Full steam ahead as SGR set to revitalise interior for business

President Uhuru Kenyatta chats with Deputy President William Ruto as cargo wagon passes by during the launch of Standard Gauge Railway in Mombasa on May 30, 2017.

Photo credit: File | DPPS

What you need to know:

  • Tea from Kericho and Limuru will get to the Mombasa auction house faster and cheaply.
  • Passenger traffic between the two cities is expected to increase as more people find it easier to travel in comfort at a pocket-friendly price.
  • The establishment of heavy industries could only depend on the railway to move equipment, raw materials or finished products.

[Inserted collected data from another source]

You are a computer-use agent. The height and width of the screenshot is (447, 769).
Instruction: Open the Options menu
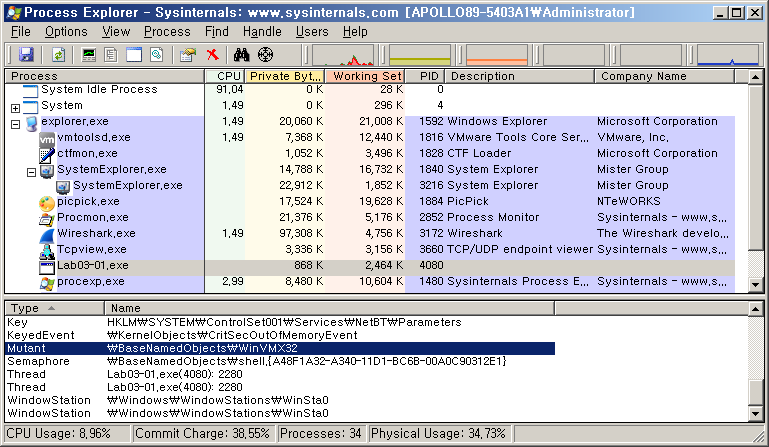click(x=66, y=32)
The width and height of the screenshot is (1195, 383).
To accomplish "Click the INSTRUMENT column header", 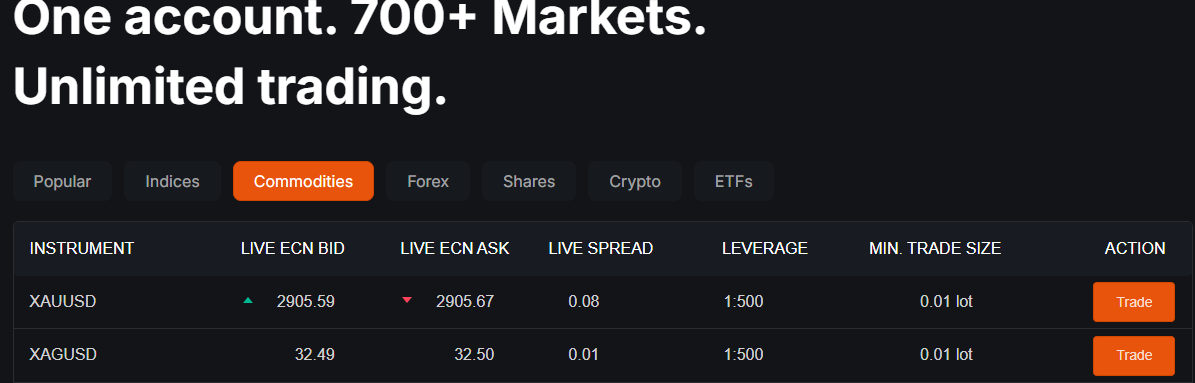I will (82, 248).
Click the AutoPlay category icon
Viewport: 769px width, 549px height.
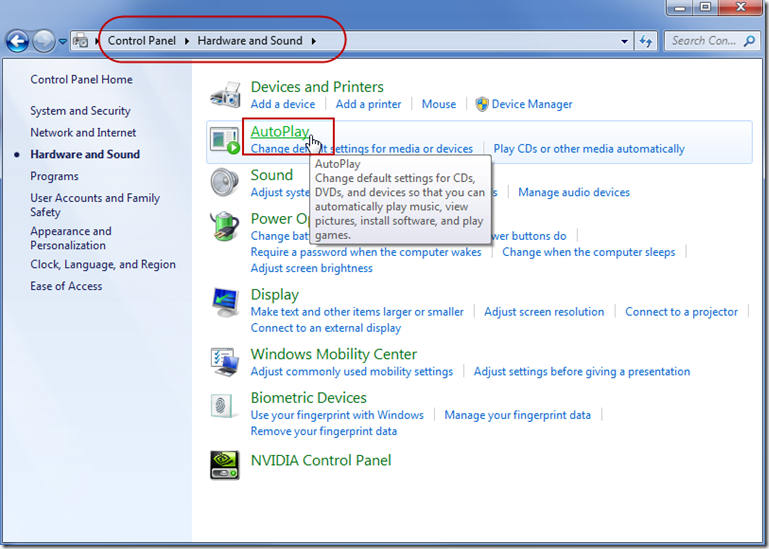point(225,140)
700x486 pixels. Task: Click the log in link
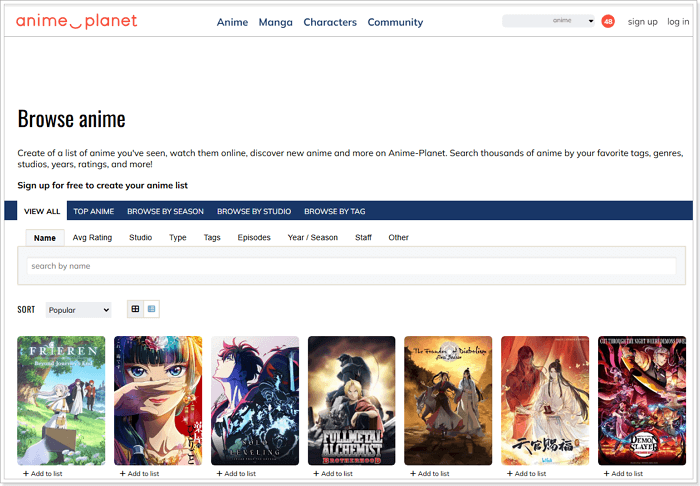click(x=678, y=22)
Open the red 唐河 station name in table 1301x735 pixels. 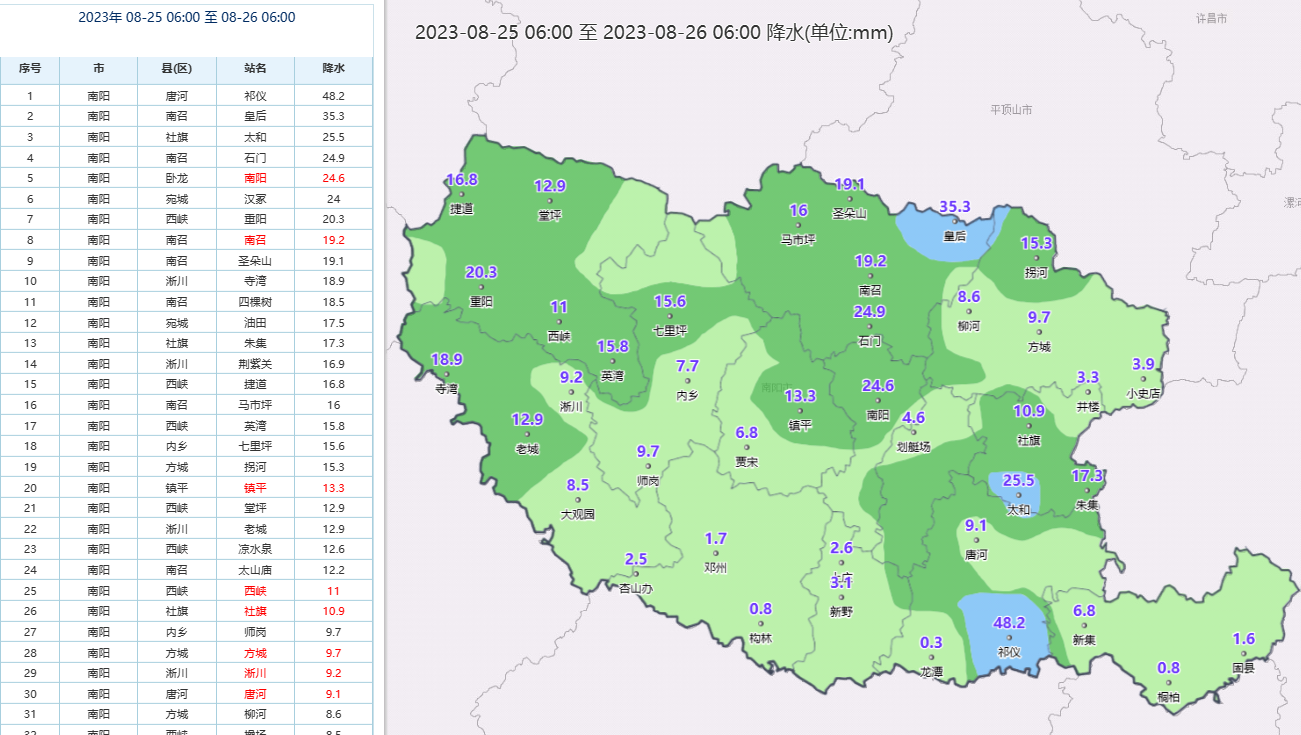point(255,694)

A single transformative event can shape the destiny of a nation.

It can upend convention and leapfrog several developmental stages.

The commissioning of the standard gauge railway between Nairobi and Mombasa is one such event.

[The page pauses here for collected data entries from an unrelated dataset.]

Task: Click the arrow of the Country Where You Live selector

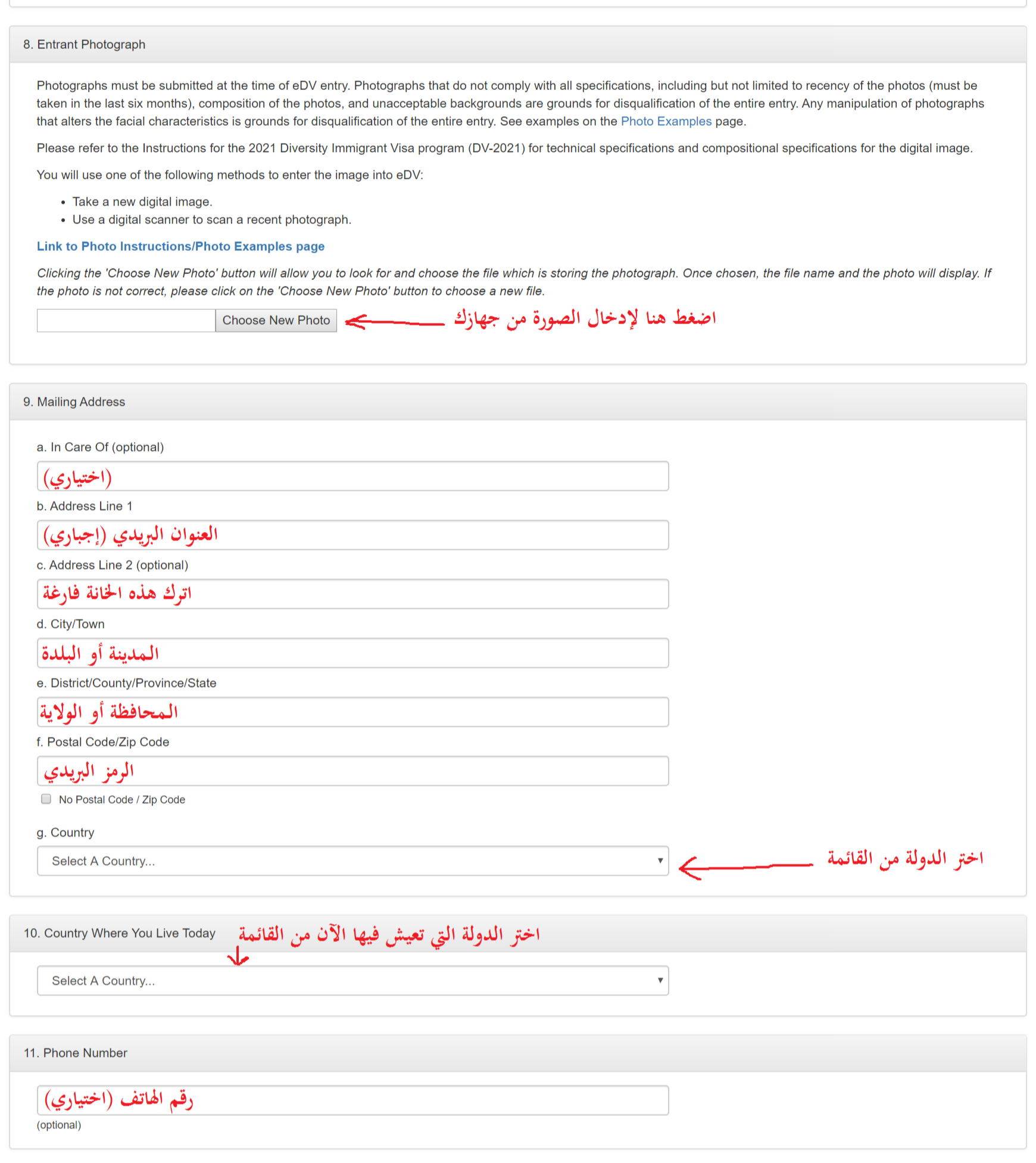Action: tap(660, 981)
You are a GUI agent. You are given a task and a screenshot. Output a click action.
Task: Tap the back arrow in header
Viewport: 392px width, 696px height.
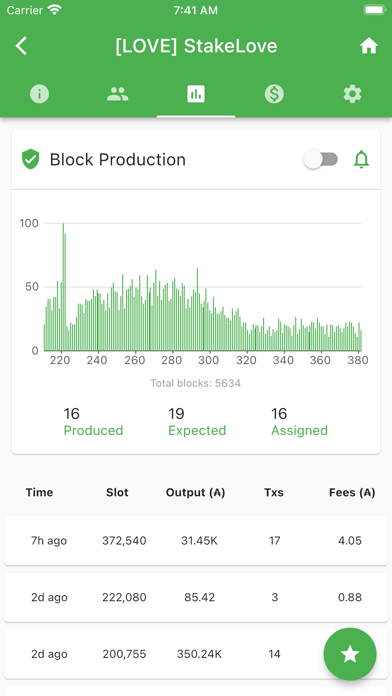point(21,46)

Since the Lunatic Express, linking Mombasa Port and Uganda through the heart of Kenya, 120 years ago, there has not been any other such ambitious and impactful project.

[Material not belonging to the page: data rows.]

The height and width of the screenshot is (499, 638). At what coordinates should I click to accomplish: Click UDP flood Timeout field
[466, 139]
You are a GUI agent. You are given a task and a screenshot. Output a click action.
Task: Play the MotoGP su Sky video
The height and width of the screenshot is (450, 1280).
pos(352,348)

Although the 500km SGR line has faced a barrage of criticism from various quarters -- ranging from procurement, whether it’s a priority to the above “normal” cost of building it -- when all is said and done, the benefits will by far outweigh the negative sentiments.

INVESTMENTS

The Kenya Private Sector Association and the Federation of Kenya Employers, of which I have served in various roles, have over the years told the government that infrastructure is a pre-condition for private sector investments.

Fix infrastructure and private sector money will follow.

The government needs a pat on the back, not condemnation.

The linkage between infrastructure and economic growth has been established, and railways play a key role in driving growth.

INDUSTRIALISATION

In America, the advent of industrialisation was marked by heavy investment in infrastructure, and in particular railways, which ensured that goods were moved easily, efficiently and cost effectively.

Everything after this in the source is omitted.